Description
In the documentation it indicates you don't need .multicombine=T when using foreach with .combine=rbind.
This is incorrect; trying to return an array without .multicombine=T produces an absurdly slow result.
registerDoMC(cores=8)
testFun <- function(multicomb,n=64000) {
out = foreach(com=1:n, .combine=rbind,.multicombine=multicomb) %dopar% {
Sys.sleep(8/n)
if(com==n) {
print(paste("preparing to return last value at",strftime(Sys.time(),format="%H:%M:%S")))
}
return(rnorm(10))
}
print(paste("finished gathering my ",n,"arrays at",strftime(Sys.time(),format="%H:%M:%S")))
nrow(out)
}
testFun(F)
[1] "preparing to return last value at 14:49:18"
[1] "finished gathering my 64000 arrays at 14:50:27"
[1] 64000
testFun(T)
[1] "preparing to return last value at 14:47:10"
[1] "finished gathering my 64000 arrays at 14:47:14"
[1] 64000
Personally I think the result is bad regardless of .multicombine state; 4 seconds to stick 64000 rows together is absurd, even on a raspberry pi. But it gets horrendously bad without .multicombine -in fact for a similar problem (prop trading stuff instead of Sys.sleep) I clock 7 minutes to cons the 64000 rows into a report in the .multicombine=F situation. The actual task only takes 3 minutes. For .multicombine=T this task still takes 19 seconds to cons together the 64000 rows; acceptable for my uses but still nuts. It's a threadripper not a 6809.

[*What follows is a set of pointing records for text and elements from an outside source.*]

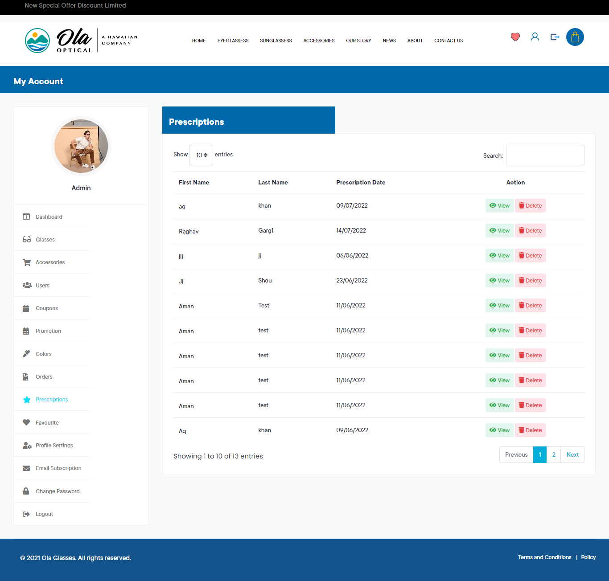Open the shopping bag cart icon
Image resolution: width=609 pixels, height=581 pixels.
(575, 37)
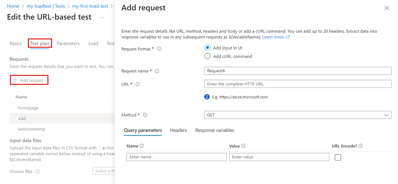This screenshot has height=184, width=398.
Task: Click the info icon next to URL label
Action: tap(138, 84)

FWIIW same thing happens when you ignore .combine and .multicombine and return it as a list. Are you guys doing some giant memory garbage collection before you return? if so that would make sense on fork based multicore doodads.
version
_
platform x86_64-pc-linux-gnu
arch x86_64
os linux-gnu
system x86_64, linux-gnu
status
major 4
minor 4.1
year 2024
month 06
day 14
svn rev 86737
language R
version.string R version 4.4.1 (2024-06-14)
nickname Race for Your Life